* [Problem]
Lines with the word "will" are the answer; copy each of them from the data below.

╭──

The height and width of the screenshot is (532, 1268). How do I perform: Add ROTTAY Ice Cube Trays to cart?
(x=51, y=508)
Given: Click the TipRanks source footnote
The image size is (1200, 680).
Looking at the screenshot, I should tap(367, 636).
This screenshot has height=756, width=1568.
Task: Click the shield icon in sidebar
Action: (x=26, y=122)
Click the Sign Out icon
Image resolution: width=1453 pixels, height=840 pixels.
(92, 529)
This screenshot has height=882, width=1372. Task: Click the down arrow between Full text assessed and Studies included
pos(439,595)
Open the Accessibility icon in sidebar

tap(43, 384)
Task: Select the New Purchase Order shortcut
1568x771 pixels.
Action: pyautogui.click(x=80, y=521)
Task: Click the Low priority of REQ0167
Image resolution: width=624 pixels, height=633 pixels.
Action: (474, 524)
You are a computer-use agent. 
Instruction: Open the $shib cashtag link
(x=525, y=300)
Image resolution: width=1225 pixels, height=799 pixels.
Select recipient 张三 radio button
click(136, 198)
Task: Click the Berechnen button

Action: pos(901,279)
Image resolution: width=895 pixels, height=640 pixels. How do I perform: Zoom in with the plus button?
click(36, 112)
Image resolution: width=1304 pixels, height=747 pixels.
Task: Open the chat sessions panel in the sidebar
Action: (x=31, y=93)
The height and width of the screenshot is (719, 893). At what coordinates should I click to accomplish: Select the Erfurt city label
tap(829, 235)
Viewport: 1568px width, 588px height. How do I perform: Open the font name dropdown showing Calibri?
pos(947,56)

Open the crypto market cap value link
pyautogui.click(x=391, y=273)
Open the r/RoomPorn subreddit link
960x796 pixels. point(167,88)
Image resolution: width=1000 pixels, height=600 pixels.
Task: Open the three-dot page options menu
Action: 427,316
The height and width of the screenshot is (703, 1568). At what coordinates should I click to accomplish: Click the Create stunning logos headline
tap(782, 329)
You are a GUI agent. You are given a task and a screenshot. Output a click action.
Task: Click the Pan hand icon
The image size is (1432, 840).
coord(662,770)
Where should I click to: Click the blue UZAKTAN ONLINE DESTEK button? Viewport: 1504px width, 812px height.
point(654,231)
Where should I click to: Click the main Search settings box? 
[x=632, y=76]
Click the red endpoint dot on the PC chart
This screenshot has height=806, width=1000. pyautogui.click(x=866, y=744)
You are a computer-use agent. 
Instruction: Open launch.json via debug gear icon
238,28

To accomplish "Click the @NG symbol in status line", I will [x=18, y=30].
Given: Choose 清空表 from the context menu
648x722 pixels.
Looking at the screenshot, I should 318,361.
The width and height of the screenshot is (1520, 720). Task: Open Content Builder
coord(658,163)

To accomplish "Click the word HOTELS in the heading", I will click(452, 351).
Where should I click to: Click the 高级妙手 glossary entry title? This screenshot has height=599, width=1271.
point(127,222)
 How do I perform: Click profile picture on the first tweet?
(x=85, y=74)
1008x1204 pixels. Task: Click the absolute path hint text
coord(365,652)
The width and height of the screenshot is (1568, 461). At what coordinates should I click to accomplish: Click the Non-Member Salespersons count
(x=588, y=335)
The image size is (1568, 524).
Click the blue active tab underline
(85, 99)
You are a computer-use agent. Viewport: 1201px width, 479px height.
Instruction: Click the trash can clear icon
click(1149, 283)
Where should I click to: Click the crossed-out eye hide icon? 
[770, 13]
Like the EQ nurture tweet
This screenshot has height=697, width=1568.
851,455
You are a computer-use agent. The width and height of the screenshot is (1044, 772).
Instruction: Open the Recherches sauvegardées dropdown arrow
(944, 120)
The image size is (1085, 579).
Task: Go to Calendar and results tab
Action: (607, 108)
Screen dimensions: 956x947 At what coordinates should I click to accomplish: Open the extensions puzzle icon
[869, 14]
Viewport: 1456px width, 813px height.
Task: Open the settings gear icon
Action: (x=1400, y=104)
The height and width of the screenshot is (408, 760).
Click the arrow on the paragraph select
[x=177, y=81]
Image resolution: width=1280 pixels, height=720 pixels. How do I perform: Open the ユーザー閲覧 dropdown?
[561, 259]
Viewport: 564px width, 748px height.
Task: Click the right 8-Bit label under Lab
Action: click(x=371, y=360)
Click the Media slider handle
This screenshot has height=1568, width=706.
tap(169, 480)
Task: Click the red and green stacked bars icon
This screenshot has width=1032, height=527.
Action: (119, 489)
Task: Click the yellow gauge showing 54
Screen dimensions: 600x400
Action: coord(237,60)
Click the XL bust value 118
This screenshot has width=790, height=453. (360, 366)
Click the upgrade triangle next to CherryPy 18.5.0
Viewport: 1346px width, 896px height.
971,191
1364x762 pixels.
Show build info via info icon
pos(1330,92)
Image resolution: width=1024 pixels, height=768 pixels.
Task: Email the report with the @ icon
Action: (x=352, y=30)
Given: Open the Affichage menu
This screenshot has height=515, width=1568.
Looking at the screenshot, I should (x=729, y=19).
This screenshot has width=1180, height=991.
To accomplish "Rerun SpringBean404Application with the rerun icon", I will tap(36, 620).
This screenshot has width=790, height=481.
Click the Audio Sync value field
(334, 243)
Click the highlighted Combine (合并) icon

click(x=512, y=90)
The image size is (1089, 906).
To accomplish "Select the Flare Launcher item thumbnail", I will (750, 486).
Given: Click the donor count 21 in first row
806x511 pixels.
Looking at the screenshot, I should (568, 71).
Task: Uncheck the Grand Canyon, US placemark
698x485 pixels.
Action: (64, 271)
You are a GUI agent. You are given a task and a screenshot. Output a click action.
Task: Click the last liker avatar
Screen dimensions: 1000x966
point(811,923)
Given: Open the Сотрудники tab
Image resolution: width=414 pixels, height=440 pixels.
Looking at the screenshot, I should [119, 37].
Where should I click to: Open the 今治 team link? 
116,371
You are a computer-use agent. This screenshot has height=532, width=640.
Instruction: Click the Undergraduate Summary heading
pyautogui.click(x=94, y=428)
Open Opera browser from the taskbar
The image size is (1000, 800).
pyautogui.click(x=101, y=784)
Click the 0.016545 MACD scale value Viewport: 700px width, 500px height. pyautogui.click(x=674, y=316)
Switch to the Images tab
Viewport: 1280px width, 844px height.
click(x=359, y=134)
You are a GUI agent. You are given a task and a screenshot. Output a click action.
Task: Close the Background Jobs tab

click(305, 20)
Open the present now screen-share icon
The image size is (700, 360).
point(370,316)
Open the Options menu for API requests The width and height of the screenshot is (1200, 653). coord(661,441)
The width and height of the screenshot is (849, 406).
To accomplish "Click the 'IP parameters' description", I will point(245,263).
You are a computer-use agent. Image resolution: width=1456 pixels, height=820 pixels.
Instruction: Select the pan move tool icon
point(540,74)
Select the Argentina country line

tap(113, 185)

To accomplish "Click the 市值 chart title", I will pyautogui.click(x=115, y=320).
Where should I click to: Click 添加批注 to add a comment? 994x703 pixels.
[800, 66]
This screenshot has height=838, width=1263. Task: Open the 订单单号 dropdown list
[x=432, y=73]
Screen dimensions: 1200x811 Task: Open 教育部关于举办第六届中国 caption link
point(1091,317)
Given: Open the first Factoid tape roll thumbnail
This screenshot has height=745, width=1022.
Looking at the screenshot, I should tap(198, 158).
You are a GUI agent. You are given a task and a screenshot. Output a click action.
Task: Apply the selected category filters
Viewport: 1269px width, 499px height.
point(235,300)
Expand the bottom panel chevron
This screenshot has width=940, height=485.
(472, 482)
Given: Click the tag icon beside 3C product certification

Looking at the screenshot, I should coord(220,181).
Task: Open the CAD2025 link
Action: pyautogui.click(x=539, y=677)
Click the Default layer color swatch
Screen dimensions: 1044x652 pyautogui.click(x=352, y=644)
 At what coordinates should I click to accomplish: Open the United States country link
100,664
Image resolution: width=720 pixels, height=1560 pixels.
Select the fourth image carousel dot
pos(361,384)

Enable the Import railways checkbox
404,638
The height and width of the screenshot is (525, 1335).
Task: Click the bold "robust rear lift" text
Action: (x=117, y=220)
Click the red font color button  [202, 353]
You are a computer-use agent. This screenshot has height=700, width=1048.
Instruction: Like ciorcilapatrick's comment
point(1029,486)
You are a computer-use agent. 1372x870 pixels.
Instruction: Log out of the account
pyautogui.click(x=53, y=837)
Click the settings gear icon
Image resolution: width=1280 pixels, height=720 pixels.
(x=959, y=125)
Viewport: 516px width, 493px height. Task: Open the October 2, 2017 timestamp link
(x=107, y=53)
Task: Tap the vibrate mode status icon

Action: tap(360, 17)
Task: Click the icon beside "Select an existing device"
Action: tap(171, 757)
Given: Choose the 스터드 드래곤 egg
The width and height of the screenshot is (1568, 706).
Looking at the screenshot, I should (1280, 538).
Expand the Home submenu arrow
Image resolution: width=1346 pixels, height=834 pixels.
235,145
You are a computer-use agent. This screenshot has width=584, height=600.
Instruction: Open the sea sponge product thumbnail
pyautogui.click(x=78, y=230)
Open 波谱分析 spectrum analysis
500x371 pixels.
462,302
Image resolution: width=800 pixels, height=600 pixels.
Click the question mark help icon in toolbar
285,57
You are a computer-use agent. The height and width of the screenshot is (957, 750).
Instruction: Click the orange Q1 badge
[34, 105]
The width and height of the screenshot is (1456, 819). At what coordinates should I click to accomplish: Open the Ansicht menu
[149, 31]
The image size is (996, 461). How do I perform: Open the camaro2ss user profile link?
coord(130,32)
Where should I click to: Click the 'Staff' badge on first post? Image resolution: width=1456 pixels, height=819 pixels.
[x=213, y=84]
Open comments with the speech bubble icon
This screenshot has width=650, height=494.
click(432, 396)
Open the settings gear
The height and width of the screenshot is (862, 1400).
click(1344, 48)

╰──

* [Written answer]
To accomplish "Click the @NG symbol in status line", I will [x=18, y=30].
To accomplish "Click the word HOTELS in the heading", I will click(452, 351).
To accomplish "Rerun SpringBean404Application with the rerun icon", I will tap(36, 620).
To accomplish "Select the Flare Launcher item thumbnail", I will (750, 486).
To accomplish "Click the 'IP parameters' description", I will point(245,263).
To accomplish "Click the 市值 chart title", I will pyautogui.click(x=115, y=320).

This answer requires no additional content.